Oversight and monitoring
Composition of the coordinating centre and trial steering committee
There will be a Clinical Trial Management Group (CTMG) which will undertake all sponsorship responsibilities to ensure that the conduct of the clinical trial comply with Medicines for Human use Regulations of 2004 and subsequent amendments for regulated trials. Five members of the CTMG are composed with the sponsor-investigator, the co-investigator also serves as pharmacotherapy expert, the clinical microbiologist, study doctor also a PhD trainee on clinical trials, and quality assurance largely focusing on safety who has a decade experience of working in clinical trials but also attached for one year at Novartis Pharma under the EDCTP Clinical Research and Development Fellowship. The CTMG will ensure the right, safety, dignity and well-being of the participants are protected and take priority over other interests while the data generated are reliable and robust.
Composition of data safety monitoring board (DSMB), its role and reporting structure
A DSMB with three members will be appointed with a primary responsibility of an act in an advisory capacity to the sponsor to safeguard the interests of trial subjects by monitoring subject safety, assess subject risk versus benefit, assess data quality and general evaluation of the trial progress. DSMB activities will be delineated in a term of agreement that will define the membership, responsibilities and the scope and frequency of data reviews. The DSMB will operate on a conflict‐free basis independently of the sponsor and the trial team. It will comprise at least 3 voting members. The DSMB will have an organisational meeting prior to commencement of the trial. The DSMB will meet approximately every six months and at least annually when it will review unblinded data during a closed session. The sponsor or the DSMB may convene ad hoc meetings if safety concerns arise during the trial. After its assessment, the DSMB will recommend to the sponsor continuation, modification or termination of the clinical trial.
Adverse event reporting and harms
Adverse events will be collected by the investigator from the time a subject sign the Informed Consent Form through to their end of follow‐up visit. Participants that will be early withdrawn, will only have SAEs collected at the time of withdrawal. Any AE (serious or non‐serious) observed by the investigator or reported by the subject will be recorded on the Adverse Event Case Report Form. The investigator will review each AE and assess its severity and relationship to drug treatment based on all available information at the time of the completion of the case report form. AE with relationship with drug treatment will be termed as ADRs and severity grading will be according to the CTCAE.
In the case where an overall diagnosis cannot be made, each specific sign and/or symptom will be recorded as individual AEs. Documentation of the date of onset, and stop date (duration) if applicable will be done. The AEs will also be described in severity, and action taken with IMP while concurrently describing the action taken to the participant. The outcome and relationship to IMP will be recited. Also, the occurrence and seriousness of the AEs will be documented.
Plans for communicating important protocol amendments to relevant parties
Any change to the protocol will be completed by means of a protocol amendment. Any changes, which affect subject safety or welfare, will be submitted to the IRB and Regulatory Authorities prior to implementation.
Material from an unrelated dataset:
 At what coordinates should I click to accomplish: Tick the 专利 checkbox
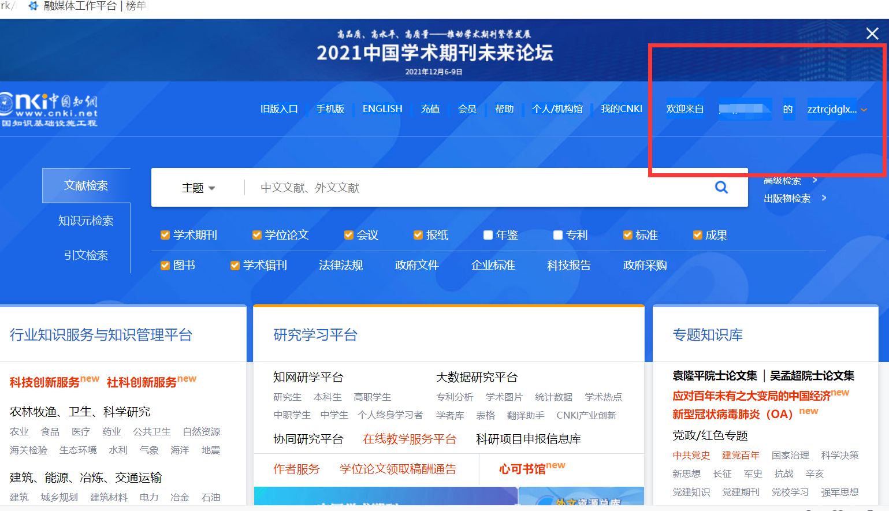coord(558,235)
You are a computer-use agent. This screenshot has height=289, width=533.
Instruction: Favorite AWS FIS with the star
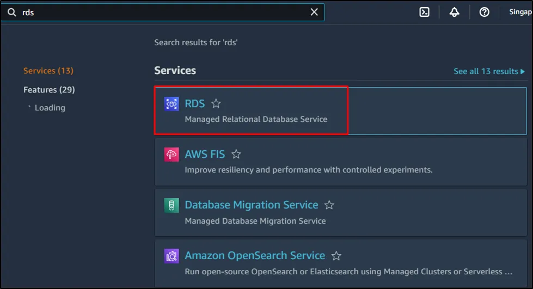pyautogui.click(x=236, y=155)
Protocol amendments will be incorporated into the public Partnership for Access to Clinical Trial Registry (PACTR202007736854169).
Results of this research will be submitted for publication as soon as feasible upon completion of the trial. An integrative knowledge translation strategy will be used for involving policy makers at the Ministry of Health and Tuberculosis and Leprosy Programme in Tanzania. Findings of this study will be presented to different audiences including the community through community advisory board meetings, media coverage and policy briefs. Findings will also be shared at relevant international conferences.